**REQUIREMENT:**
Below is a listing from which only part is wanted; return exactly the lines from the one with "The height and" up to and including the one with "Click the ellipsis".

**DATA RECORDS:**
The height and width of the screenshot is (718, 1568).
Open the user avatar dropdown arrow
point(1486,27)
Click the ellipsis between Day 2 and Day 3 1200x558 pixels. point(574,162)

---

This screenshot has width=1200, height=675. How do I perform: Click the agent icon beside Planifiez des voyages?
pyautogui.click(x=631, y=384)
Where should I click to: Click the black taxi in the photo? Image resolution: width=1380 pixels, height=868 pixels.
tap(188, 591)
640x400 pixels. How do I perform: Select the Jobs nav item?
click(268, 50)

**WRITTEN ANSWER:**
The height and width of the screenshot is (718, 1568).
Open the user avatar dropdown arrow
point(1486,27)
Click the ellipsis between Day 2 and Day 3 1200x558 pixels. point(574,162)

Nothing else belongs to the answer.